腕頭静脈は人体の静脈系における重要な構成要素で、以下の特徴を持ちます:
まれに、左腕頭静脈が異常な経路を示す例があります。これは大動脈後性左腕頭静脈と呼ばれ、左腕頭静脈が上行大動脈の後ろを横切って右腕頭静脈に合流する状態を指します。
『日本人のからだ(大久保真人 2000)』によると
上大静脈は正常に形成されていますが、その源流である左腕頭静脈が異常な経過を示す例が報告されています。その例では、左腕頭静脈が上行大動脈の後ろを横切って右腕頭静脈に合流しています。これは大動脈後性左腕頭静脈(postaortic left innominate or brachiocephalic vein)と呼ばれています。このような例は非常に稀で、海外の文献を含めて13例、日本ではAdachi(1933)の2例、北村ら(1981)、吉田・福山(1975)、Yoshida et al. (1984)、楠元ら(1992)など数例の報告しかありません。
この異常例の特徴は、左腕頭静脈が大動脈弓の下で上行大動脈の後ろを左から右に横切った後、右腕頭静脈に合流して上大静脈が形成されることです。しかし、左腕頭静脈が必ずしも大動脈弓の下を通るわけではなく、上を通ることもあります。

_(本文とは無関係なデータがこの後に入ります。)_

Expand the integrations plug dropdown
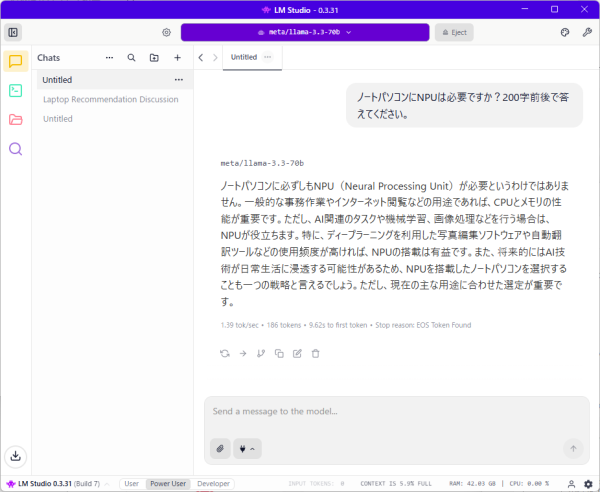The image size is (600, 492). coord(247,448)
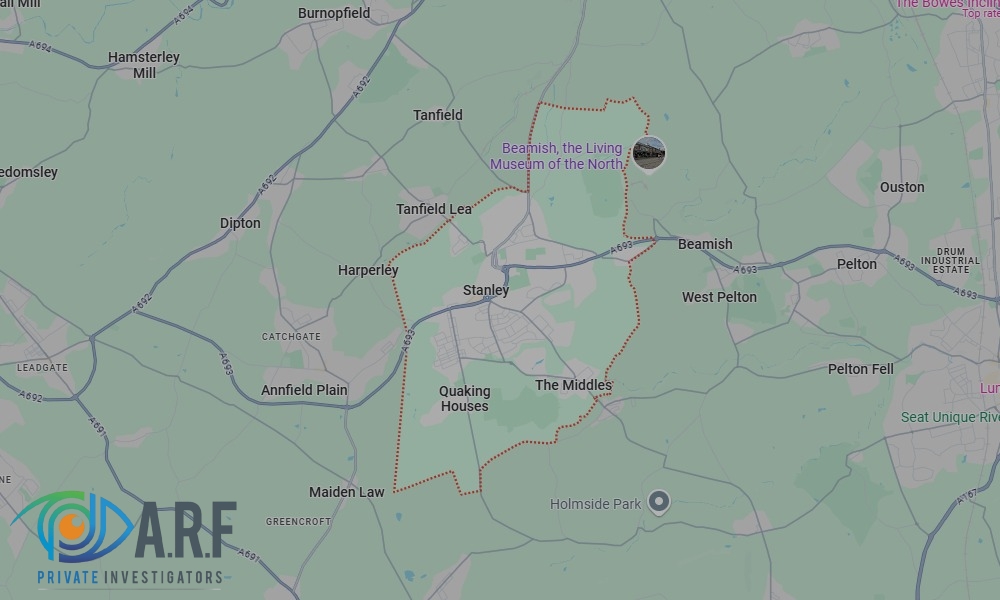This screenshot has height=600, width=1000.
Task: Select the Seat Unique Riverside label
Action: click(x=950, y=418)
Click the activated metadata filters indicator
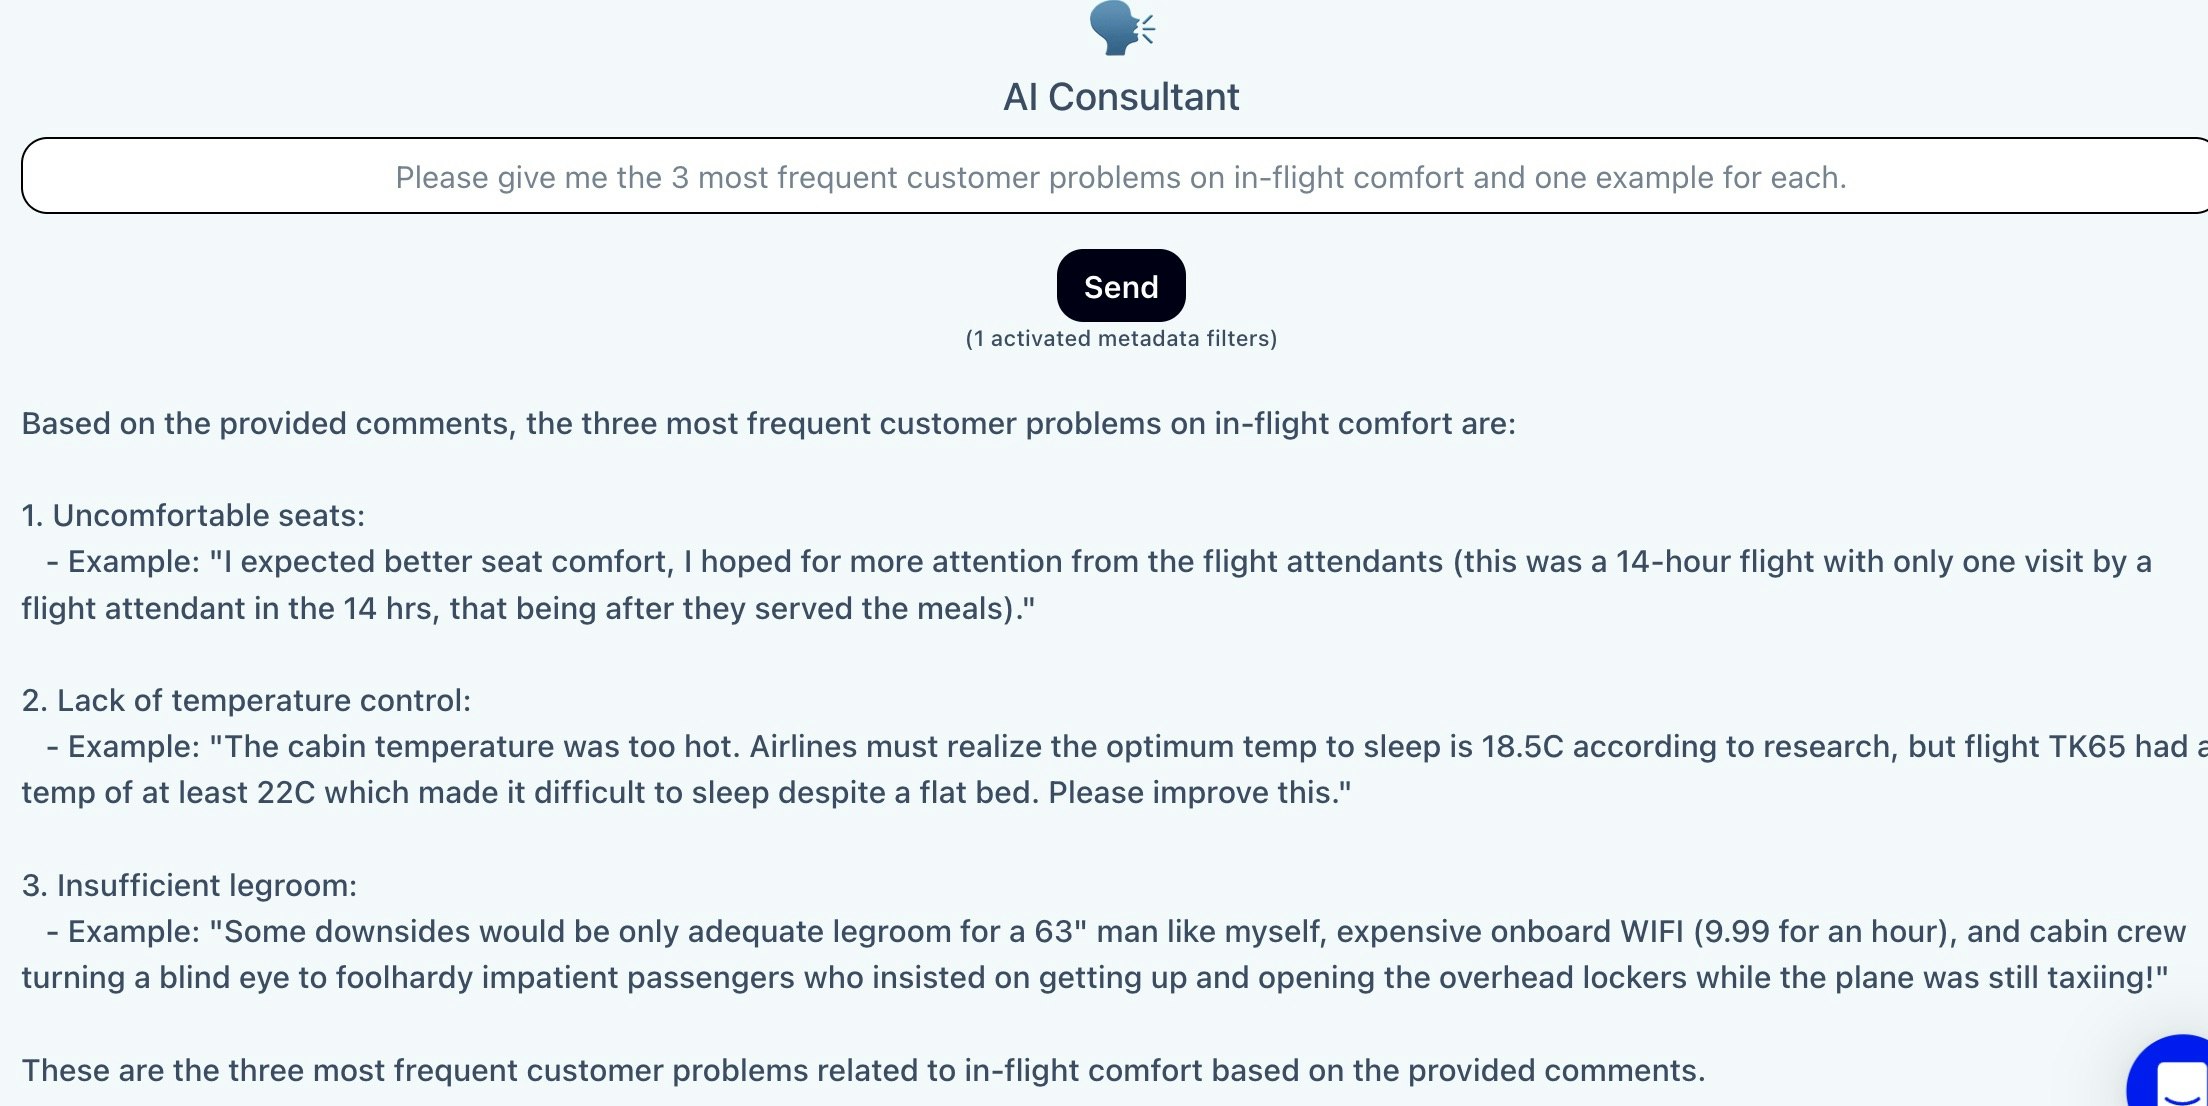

左腕頭静脈の経過については、Adachi(1933)による2型、北村ら(1981)による4型の分類があり、Yoshida et al. (1984)は後者に第5型を追加しました(図96)。それによると、海外の報告例を含む13例の左腕頭静脈の経過は以下の通りです。
I型: 大動脈弓から分岐する各動脈の腹側を通る型(正常型)。
II型: 大動脈弓から分岐する各動脈の背側を通る型(1例)。
III型: 動脈管索の内側(腹側)を通る型、足立のI型(Adachi, 1933) (7例)。
IV型: 動脈管索の外側(背側)を通る型、足立のII型(Adachi, 1933) (1例)。
V型: 大動脈後性左腕頭静脈(III型およびIV型)に加えて、他の循環器系の異常を伴う型(4例)。